▶ **Directions for this task**
Render this data as a numbered list with one line per entry, skipping any blank lines and leaving the pictures out.

Rows on where targets appear

+ + + + + + +

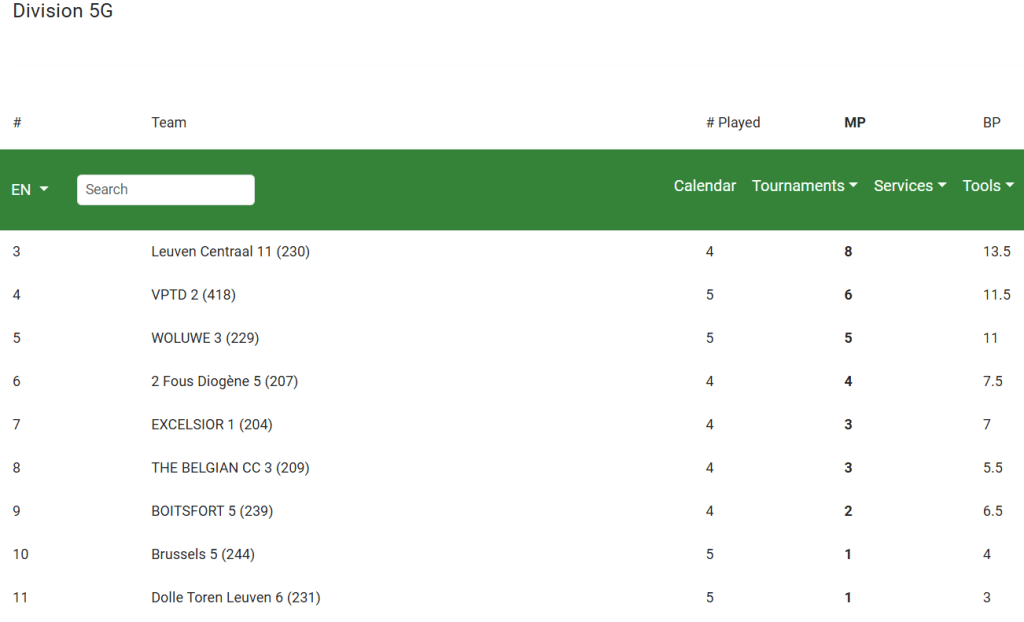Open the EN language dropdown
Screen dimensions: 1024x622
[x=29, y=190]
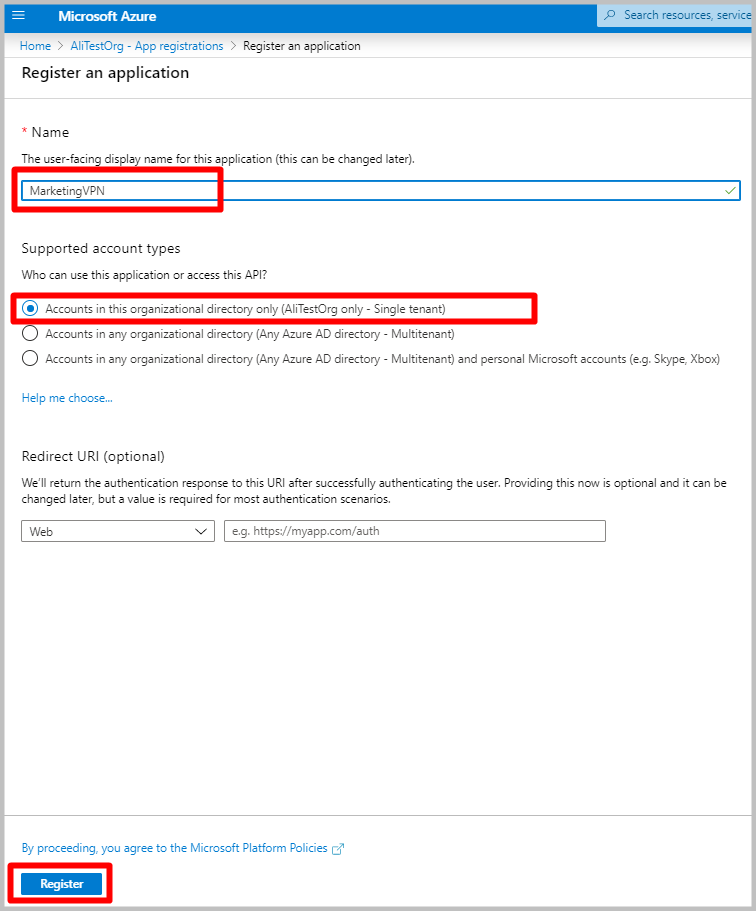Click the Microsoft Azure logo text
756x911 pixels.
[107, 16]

+ + + + + + +

▶ **Final result**
1. Open the EN language dropdown
2. Screen dimensions: 1024x622
3. [x=29, y=190]
4. Click the Microsoft Azure logo text
5. 756x911 pixels.
6. [107, 16]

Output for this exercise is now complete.